─── RECORDS FOR THIS EXERCISE

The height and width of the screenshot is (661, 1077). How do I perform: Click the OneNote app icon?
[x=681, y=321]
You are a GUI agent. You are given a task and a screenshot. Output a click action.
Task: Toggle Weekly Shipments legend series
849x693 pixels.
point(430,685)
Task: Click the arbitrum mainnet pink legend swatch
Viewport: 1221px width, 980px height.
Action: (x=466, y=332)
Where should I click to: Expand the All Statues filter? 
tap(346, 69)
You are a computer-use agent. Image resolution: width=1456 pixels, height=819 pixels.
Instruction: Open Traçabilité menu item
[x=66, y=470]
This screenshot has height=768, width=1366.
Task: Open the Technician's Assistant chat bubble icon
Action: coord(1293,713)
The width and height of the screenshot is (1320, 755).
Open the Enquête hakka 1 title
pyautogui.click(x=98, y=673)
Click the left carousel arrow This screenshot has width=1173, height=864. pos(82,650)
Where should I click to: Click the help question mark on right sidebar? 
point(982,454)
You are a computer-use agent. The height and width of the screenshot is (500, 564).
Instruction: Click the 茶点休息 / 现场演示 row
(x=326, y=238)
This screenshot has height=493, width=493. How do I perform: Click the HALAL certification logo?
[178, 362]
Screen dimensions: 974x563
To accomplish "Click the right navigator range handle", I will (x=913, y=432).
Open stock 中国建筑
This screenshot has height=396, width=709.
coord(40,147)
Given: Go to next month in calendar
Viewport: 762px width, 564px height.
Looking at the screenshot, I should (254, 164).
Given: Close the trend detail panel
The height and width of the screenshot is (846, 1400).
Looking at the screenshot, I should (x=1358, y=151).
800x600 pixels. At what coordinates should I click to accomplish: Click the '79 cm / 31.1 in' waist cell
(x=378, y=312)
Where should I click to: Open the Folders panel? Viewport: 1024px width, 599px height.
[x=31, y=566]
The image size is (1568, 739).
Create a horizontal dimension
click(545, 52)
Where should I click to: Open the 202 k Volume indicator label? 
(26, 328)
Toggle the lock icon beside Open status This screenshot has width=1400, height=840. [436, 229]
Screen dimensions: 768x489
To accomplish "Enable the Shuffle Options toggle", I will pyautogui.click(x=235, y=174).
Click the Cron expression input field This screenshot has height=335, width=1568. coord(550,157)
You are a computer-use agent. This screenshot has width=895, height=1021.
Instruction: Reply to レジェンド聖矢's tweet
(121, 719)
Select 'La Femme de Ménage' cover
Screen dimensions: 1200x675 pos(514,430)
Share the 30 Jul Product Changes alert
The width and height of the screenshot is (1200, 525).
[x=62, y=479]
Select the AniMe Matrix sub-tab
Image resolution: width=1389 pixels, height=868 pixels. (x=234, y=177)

──────

WHAT NEEDS TO BE DONE:
Wherever the string "computer" appears in the records, copy the whole line.

TASK RESPONSE:
You are a computer-use agent. Image resolution: width=1456 pixels, height=819 pixels.
You are a computer-use agent. The height and width of the screenshot is (500, 564).
You are a computer-use agent. This screenshot has width=895, height=1021.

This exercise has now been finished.